Please rewrite the data below with every occurrence of "computer-use agent" changed to "screen automation agent" and nothing else altered.

(Dataset rows)
--------
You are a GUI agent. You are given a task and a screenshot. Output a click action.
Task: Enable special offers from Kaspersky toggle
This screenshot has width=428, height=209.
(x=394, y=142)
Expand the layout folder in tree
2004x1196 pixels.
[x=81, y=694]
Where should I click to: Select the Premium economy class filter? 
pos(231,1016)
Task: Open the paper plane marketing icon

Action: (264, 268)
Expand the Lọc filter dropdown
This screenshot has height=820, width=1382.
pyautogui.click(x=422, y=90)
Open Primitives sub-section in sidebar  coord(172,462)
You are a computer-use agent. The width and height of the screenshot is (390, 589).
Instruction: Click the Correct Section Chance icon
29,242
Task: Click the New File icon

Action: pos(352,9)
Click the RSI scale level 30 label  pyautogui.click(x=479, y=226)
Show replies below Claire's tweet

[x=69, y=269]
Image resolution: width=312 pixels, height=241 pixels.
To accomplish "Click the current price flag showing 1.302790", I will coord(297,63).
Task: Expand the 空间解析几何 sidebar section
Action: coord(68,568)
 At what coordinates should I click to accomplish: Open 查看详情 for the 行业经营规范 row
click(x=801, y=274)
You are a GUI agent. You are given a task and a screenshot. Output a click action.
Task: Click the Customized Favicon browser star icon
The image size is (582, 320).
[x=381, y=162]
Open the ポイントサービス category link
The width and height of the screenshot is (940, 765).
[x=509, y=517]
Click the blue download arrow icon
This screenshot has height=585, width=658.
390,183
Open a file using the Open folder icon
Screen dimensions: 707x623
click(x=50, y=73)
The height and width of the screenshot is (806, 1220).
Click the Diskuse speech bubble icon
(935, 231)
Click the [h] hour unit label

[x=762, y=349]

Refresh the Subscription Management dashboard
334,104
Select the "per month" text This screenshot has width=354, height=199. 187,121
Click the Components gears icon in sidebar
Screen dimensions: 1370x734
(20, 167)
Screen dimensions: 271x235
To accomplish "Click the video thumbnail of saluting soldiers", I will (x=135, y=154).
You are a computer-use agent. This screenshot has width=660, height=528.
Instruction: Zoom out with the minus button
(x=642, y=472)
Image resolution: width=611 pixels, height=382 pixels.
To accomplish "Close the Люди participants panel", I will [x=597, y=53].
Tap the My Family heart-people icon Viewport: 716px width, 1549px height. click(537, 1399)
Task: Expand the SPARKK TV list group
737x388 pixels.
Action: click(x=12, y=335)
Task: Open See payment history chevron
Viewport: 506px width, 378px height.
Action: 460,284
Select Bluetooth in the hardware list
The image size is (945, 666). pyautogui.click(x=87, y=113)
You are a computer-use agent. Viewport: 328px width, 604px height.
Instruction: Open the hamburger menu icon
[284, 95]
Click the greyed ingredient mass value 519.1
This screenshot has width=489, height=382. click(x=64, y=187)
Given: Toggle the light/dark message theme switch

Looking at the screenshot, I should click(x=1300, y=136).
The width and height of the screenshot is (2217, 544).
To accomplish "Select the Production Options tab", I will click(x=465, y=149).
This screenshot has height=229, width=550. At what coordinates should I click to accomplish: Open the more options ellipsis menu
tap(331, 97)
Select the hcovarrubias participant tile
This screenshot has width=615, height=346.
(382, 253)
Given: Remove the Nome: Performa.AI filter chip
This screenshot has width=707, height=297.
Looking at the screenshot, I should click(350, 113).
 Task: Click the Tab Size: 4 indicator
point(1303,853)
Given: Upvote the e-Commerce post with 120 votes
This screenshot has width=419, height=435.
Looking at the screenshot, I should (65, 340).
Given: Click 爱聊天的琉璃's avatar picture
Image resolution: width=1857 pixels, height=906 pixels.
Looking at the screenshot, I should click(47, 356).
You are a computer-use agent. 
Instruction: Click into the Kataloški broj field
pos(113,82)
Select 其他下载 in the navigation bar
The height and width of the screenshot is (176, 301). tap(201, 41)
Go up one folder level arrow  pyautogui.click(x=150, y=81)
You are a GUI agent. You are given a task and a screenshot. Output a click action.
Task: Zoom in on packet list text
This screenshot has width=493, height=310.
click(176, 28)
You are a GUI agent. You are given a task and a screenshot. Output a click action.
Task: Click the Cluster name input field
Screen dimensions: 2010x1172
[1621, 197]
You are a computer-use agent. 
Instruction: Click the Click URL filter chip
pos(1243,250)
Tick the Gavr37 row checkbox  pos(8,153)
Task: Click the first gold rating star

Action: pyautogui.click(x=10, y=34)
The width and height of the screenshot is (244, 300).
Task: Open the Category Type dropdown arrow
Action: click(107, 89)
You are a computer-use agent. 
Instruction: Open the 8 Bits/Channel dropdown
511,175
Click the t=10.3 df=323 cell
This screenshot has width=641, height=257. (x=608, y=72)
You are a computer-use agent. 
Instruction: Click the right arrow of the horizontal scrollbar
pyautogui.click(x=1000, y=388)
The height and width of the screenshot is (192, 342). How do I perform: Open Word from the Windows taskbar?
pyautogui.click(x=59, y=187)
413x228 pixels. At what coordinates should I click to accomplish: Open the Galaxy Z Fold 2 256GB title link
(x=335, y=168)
--------
*Solution below*:
You are a GUI agent. You are given a task and a screenshot. Output a click action.
Task: Enable special offers from Kaspersky toggle
This screenshot has width=428, height=209.
(x=394, y=142)
Expand the layout folder in tree
2004x1196 pixels.
[x=81, y=694]
Where should I click to: Select the Premium economy class filter? 
pos(231,1016)
Task: Open the paper plane marketing icon

Action: (264, 268)
Expand the Lọc filter dropdown
This screenshot has height=820, width=1382.
pyautogui.click(x=422, y=90)
Open Primitives sub-section in sidebar  coord(172,462)
You are a screen automation agent. The width and height of the screenshot is (390, 589).
Instruction: Click the Correct Section Chance icon
29,242
Task: Click the New File icon

Action: pos(352,9)
Click the RSI scale level 30 label  pyautogui.click(x=479, y=226)
Show replies below Claire's tweet

[x=69, y=269]
Image resolution: width=312 pixels, height=241 pixels.
To accomplish "Click the current price flag showing 1.302790", I will coord(297,63).
Task: Expand the 空间解析几何 sidebar section
Action: coord(68,568)
 At what coordinates should I click to accomplish: Open 查看详情 for the 行业经营规范 row
click(x=801, y=274)
You are a GUI agent. You are given a task and a screenshot. Output a click action.
Task: Click the Customized Favicon browser star icon
The image size is (582, 320).
[x=381, y=162]
Open the ポイントサービス category link
The width and height of the screenshot is (940, 765).
[x=509, y=517]
Click the blue download arrow icon
This screenshot has height=585, width=658.
390,183
Open a file using the Open folder icon
Screen dimensions: 707x623
click(x=50, y=73)
The height and width of the screenshot is (806, 1220).
Click the Diskuse speech bubble icon
(935, 231)
Click the [h] hour unit label

[x=762, y=349]

Refresh the Subscription Management dashboard
334,104
Select the "per month" text This screenshot has width=354, height=199. 187,121
Click the Components gears icon in sidebar
Screen dimensions: 1370x734
(20, 167)
Screen dimensions: 271x235
To accomplish "Click the video thumbnail of saluting soldiers", I will (x=135, y=154).
You are a screen automation agent. This screenshot has width=660, height=528.
Instruction: Zoom out with the minus button
(x=642, y=472)
Image resolution: width=611 pixels, height=382 pixels.
To accomplish "Close the Люди participants panel", I will [x=597, y=53].
Tap the My Family heart-people icon Viewport: 716px width, 1549px height. click(537, 1399)
Task: Expand the SPARKK TV list group
737x388 pixels.
Action: click(x=12, y=335)
Task: Open See payment history chevron
Viewport: 506px width, 378px height.
Action: 460,284
Select Bluetooth in the hardware list
The image size is (945, 666). pyautogui.click(x=87, y=113)
You are a screen automation agent. Viewport: 328px width, 604px height.
Instruction: Open the hamburger menu icon
[284, 95]
Click the greyed ingredient mass value 519.1
This screenshot has width=489, height=382. click(x=64, y=187)
Given: Toggle the light/dark message theme switch

Looking at the screenshot, I should click(x=1300, y=136).
The width and height of the screenshot is (2217, 544).
To accomplish "Select the Production Options tab", I will click(x=465, y=149).
This screenshot has height=229, width=550. At what coordinates should I click to accomplish: Open the more options ellipsis menu
tap(331, 97)
Select the hcovarrubias participant tile
This screenshot has width=615, height=346.
(382, 253)
Given: Remove the Nome: Performa.AI filter chip
This screenshot has width=707, height=297.
Looking at the screenshot, I should click(350, 113).
 Task: Click the Tab Size: 4 indicator
point(1303,853)
Given: Upvote the e-Commerce post with 120 votes
This screenshot has width=419, height=435.
Looking at the screenshot, I should (65, 340).
Given: Click 爱聊天的琉璃's avatar picture
Image resolution: width=1857 pixels, height=906 pixels.
Looking at the screenshot, I should click(47, 356).
You are a screen automation agent. 
Instruction: Click into the Kataloški broj field
pos(113,82)
Select 其他下载 in the navigation bar
The height and width of the screenshot is (176, 301). tap(201, 41)
Go up one folder level arrow  pyautogui.click(x=150, y=81)
You are a GUI agent. You are given a task and a screenshot. Output a click action.
Task: Zoom in on packet list text
This screenshot has width=493, height=310.
click(176, 28)
You are a GUI agent. You are given a task and a screenshot. Output a click action.
Task: Click the Cluster name input field
Screen dimensions: 2010x1172
[1621, 197]
You are a screen automation agent. 
Instruction: Click the Click URL filter chip
pos(1243,250)
Tick the Gavr37 row checkbox  pos(8,153)
Task: Click the first gold rating star

Action: pyautogui.click(x=10, y=34)
The width and height of the screenshot is (244, 300).
Task: Open the Category Type dropdown arrow
Action: click(107, 89)
You are a screen automation agent. 
Instruction: Open the 8 Bits/Channel dropdown
511,175
Click the t=10.3 df=323 cell
This screenshot has width=641, height=257. (x=608, y=72)
You are a screen automation agent. 
Instruction: Click the right arrow of the horizontal scrollbar
pyautogui.click(x=1000, y=388)
The height and width of the screenshot is (192, 342). How do I perform: Open Word from the Windows taskbar?
pyautogui.click(x=59, y=187)
413x228 pixels. At what coordinates should I click to accomplish: Open the Galaxy Z Fold 2 256GB title link
(x=335, y=168)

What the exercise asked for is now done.